Multiscale Characterization of Materials and Processes

Goal and Vision

Progress in the development of new materials and processing methods can only come from a thorough understanding of microstructure evolution, either during processing or during service operation. Since the microstructural features that determine the material behaviour usually span several length scales (for instance, from the macroscopic defect distribution to the nanometer scale precipitates in the case of metallic alloys), this understanding can only come from advanced 4D characterisation techniques, capable of determining the evolution of the 3-dimensional microstructure over time at different length scales (hence the name 4D).

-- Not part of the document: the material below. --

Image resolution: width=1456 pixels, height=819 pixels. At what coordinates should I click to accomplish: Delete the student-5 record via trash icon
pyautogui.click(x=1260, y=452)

This is precisely the objective of this programme, i.e., to understand microstructure/defect evolution in advanced materials during processing and service using advanced characterisation techniques.


Main research lines

  • X-Ray Tomography (XCT) and Diffraction (XRD).
  • FIB-FEGSEM, including 3D-EDS, 3D-EDS and 3D-EBSD.
  • TEM, including 3D-STEM and 3D-EDS.
  • Correlative tomography studies, i.e., combining insights from different techniques.
  • Mechanical testing across several length scales: tension, compression, fatigue, creep, etc in the scanning electron microscope and X-ray tomography scanner. Properties and deformation mechanisms of small volumes by nanomechanical testing in the scanning and transmission electron microscopes: properties of metallic phases, interfaces, nanoparticles, carbon based nanomaterials (carbon nanotubes, graphene, …).
  • Elevated temperature nanomechanical testing.
  • 4D characterisation of forming processes by X-ray tomography: Infiltration and resin flow in composites. Solidification of metallic alloys.